Dil hakkındaki üç teoriyi ele alan aşağıdaki metni, son cümlesinin ardından sürdürün.

─── Seçilmiş Bölüm

Konumuzun daha iyi anlaşılabilmesi açısından, Dil hakkındaki şu üç teoriden de yine çok muhtasaran söz etmemiz faydalı olacaktır: Konvansiyonel Pozitivist Teori, Mekanisist Teori ve Organisist Teori. Bu teorilerin en ilginç özelliği, hep birlikte ve bir arada ele alındıkları takdirde Dil Gerçeği'ni kısmen izaha muvaffak olabilmelerine mukabil, tek başlarına ele alındıklarında bu konuda yetersiz kalmaları ve hatta gerçeği saptırmalarıdır diyebiliriz. Burada sadece ana çizgileriyle temas edeceğimiz bu üç teorinin, konumuzu ilgilendirdiği kadarıyla kritiği birlikte yapılacaktır.
1: Konvansiyonel Pozitivist Teori
Bu teoriye göre, Dil, esas olarak kelimelerden ibarettir; kelimeler ise, belirli bir somut nesneyi veya soyut bir fikri işaret etmeye yarayan birtakım sembollerdir. Ne var ki bu semboller herhangi semboller değildirler; kelimeler, o dili kullanan insanların, söz konusu kelimeler tarafından işaret edilen anlamlar üzerinde "uzlaşma" (konvansiyon) sağladıkları ve bir "mutabakat"a (konsensus) vardıkları sembollerdir. Dil'i bütünüyle "kelime" üzerine dayandırması bakımından Mekanisist Teori ile paralellik arzeden bu teori, kelime'yi üzerinde konvansiyon te'min edilen bir sembol, bir işaret telakki etmesi hasebiyle, Dil, kelimelerden oluşan bir "İşaretler Sistemi"ne tahvil etmiş olmaktadır. Rosenthal ve Yudin'in kaleme aldıkları "Materyalist Felsefe Sözlüğü"ndeki dil maddesi, bu işaret sistemi anlayışı için güzel bir örnektir:
"Dil, insan faaliyetleri sırasında, insanların birbirleriyle anlaşma ve haberleşmelerini sağlayan ve fiziksel, maddi bir yapısı olan bir işaretleşme sistemidir."
2: Mekanisist Teori
Mekanisist Teori, adından da anlaşılabileceği üzere, özü itibariyle Dil olgusuna "mekaniksel" modelli bir açıklama getirmekte olup, Newton ve Galilei tarafından 17nci asırda temellendirilen Mekanistik Fizik'in müteakip asırlardaki terakki ve tekamülünün ve elde ettiği azametli başarılarının bir sonucu olarak zamanla yayılan ve yaygınlaşan Mekanistik Felsefe'nin Dil sahasındaki bir uzantısıdır. Mekanistik Felsefe, bütün Evren'i basit bir mekaniksel cihaza, bir "makina"ya, çarkları muntazaman çalışan bir "mekaniksel saat"e indirgeyen ve bu cihazın bu muntazam çalışmasını açıklamakta çok ileri seviyede bir muvaffakıyyet elde eden Mekanistik Fizik'in Fiziksel Varlık Alanı'ndaki bu başarısını bütün var-oluş alanlarına teşmil eden bir felsefedir. Bu bakımdan, Mekanistik Felsefe, bir bilim dalı olan Mekanistik Fizik'in asli gayesini de aşmaya; bu bilimi bir enstümana tahvil edip kullanarak onun vasıtasıyla bütün tazammun ve şumulü ile, hem cansız tabiat, hem canlı tabiat, hem de ruhi ve içtimai varlık alanlarını mekaniksel prensiplere irca ederek, "külli", "total" ve hatta bir bakıma da, Doğru ve Hakikat'i ise suret-i mutlakada kendi tekeline almakla "totaliter" bir açıklama modeli getirmeye yönelmiş bir felsefedir.

──────
─── Gösterilen Bilgiler

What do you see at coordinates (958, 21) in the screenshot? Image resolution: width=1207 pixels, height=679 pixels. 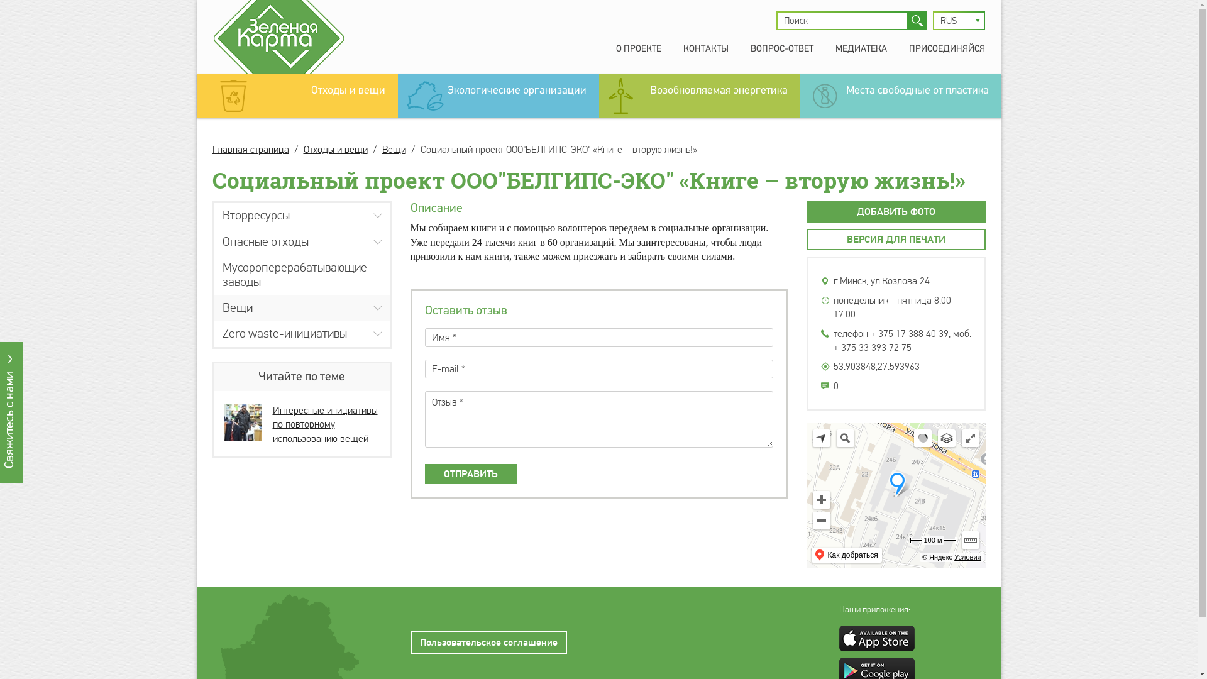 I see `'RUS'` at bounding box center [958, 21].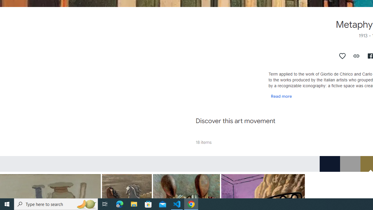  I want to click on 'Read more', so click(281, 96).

──────

Nihai Yanıt –
İşte, Mekanisist Dil Teorisi, böyle bir felsefi zemin üzerine oturmakta ve Dil vakıasını, bütünüyle mekaniksel prensiplere irca etmeye teveccüh etmektedir.
Buna göre; Dil, esas itibariyle, mekaniksel birer araç olan "kelimeler"den müteşekkil bir vasıta, bir manada bir "kelimeler yığını" olmaktadır: Ruhsuz, maneviyatsız bir yığın! İmdi; madem ki, Dil, bir mekaniksel araç olan kelimelerden mürekkep bir yığındır; o halde, bu mekaniksel araçlar üzerinde istenildiği gibi manüplasyona bulunma imkanı doğmaktadır. Zira, birer mekaniksel araç haline dönüştürülen kelimelerin arka-planındaki bütün ruhi ve manevi dünya silinmekte ve bütün kelimeler, "mekaniksel araç" olmak nokta-i nazarından birbiriyle eş-değer olmaktadırlar.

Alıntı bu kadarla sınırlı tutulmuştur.